To do: Please list every capability named in the example criteria of the NRC request for comments below, the ones a proposed facility change might adversely impact.

====== Extract provided

VI. Specific Requests for Comments
The NRC is seeking advice and recommendations from the public on this proposed rule.
We are particularly interested in comments and supporting rationale from the public on the
following:
1. Change Control. The provisions governing change control in proposed §
50.155(f) do not contain a criterion or a set of criteria that would establish a threshold beyond
which prior NRC review and approval would be necessary to support a proposed change to the
facility impacting the beyond-design-basis aspects of this proposed rulemaking and its
supporting implementation guidance. For example, a set of criteria that asks whether a
proposed facility change adversely impacts the capability to maintain and restore core cooling,
containment, and spent fuel pool cooling capabilities, in conjunction with a criterion that asks
98
whether the proposed facility change adversely impacts the supporting equipment requirements
in proposed paragraph (c) might be sufficient for judging whether changes to the facility that
impact the implementation of the mitigation strategies of proposed (b)(1) require prior NRC
review and approval. What are stakeholders’ views on this proposed change control structure,
and what do stakeholders suggest for revising the change control process to contain criteria for
determining the need for prior NRC review and approval?

============
====== Supplied information

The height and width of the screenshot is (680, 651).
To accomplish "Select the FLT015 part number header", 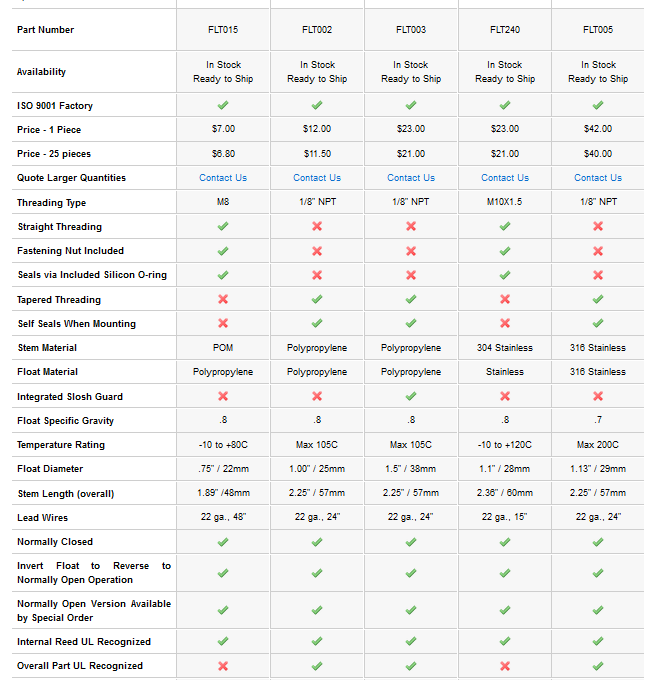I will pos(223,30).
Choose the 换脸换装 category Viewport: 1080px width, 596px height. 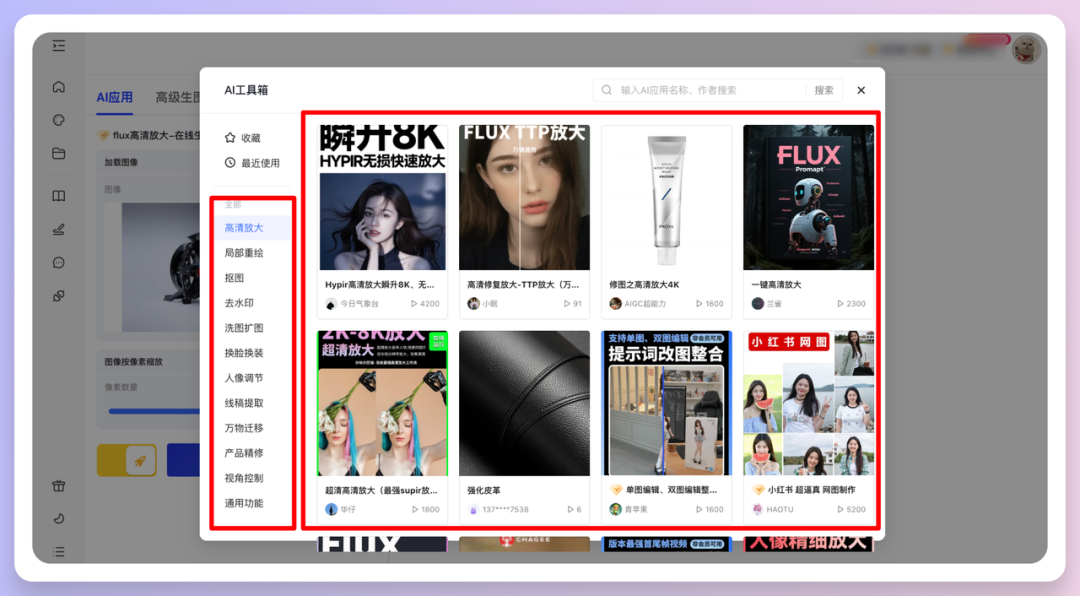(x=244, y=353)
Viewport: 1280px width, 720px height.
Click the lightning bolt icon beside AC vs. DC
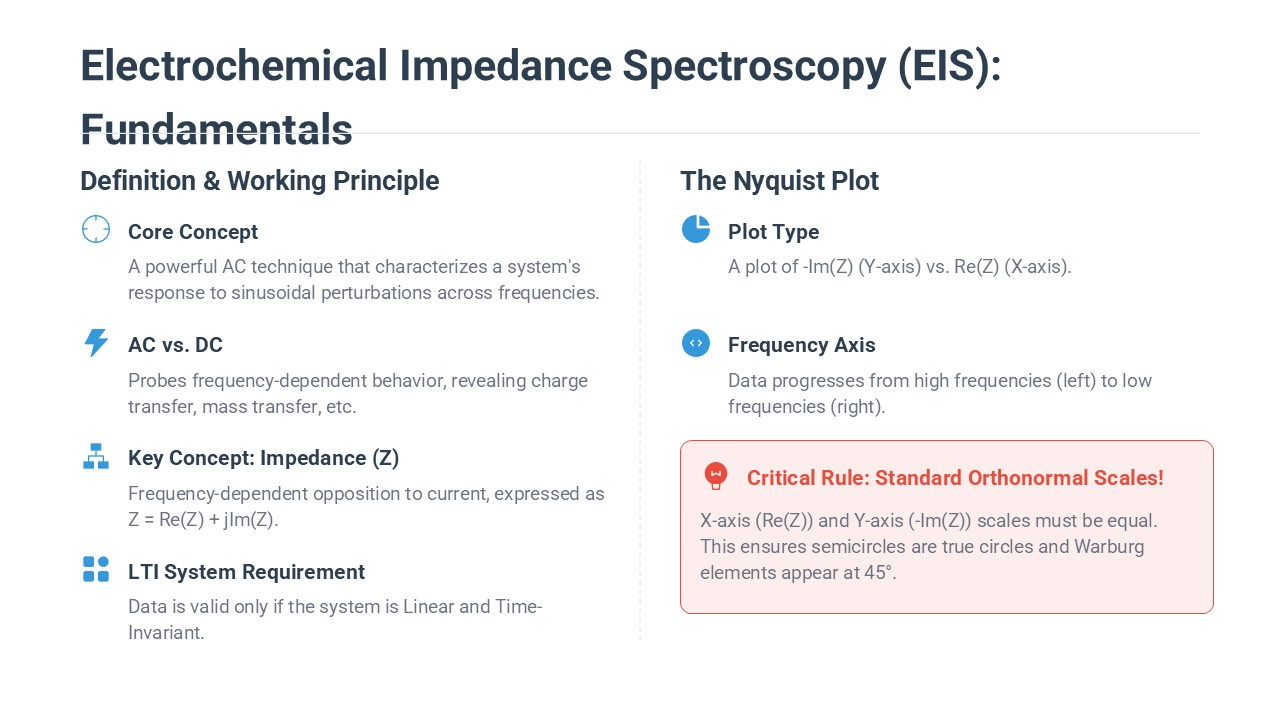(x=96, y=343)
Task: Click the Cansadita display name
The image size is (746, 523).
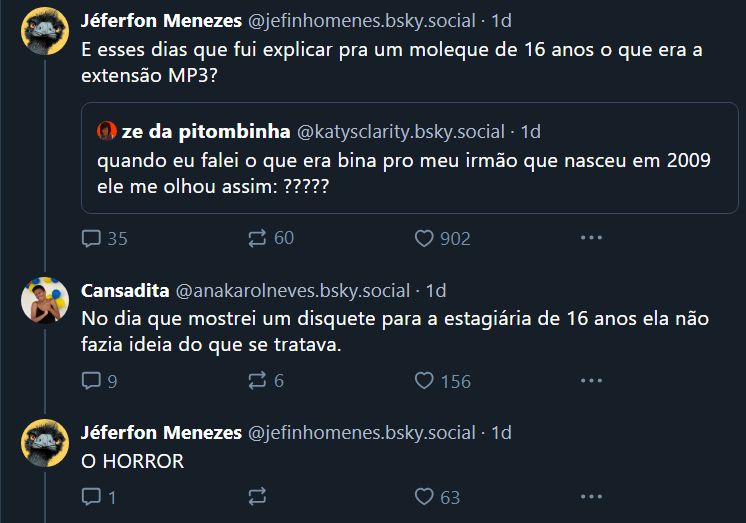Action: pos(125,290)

============

Solution for this task:
- Core cooling
- Containment
- Spent fuel pool cooling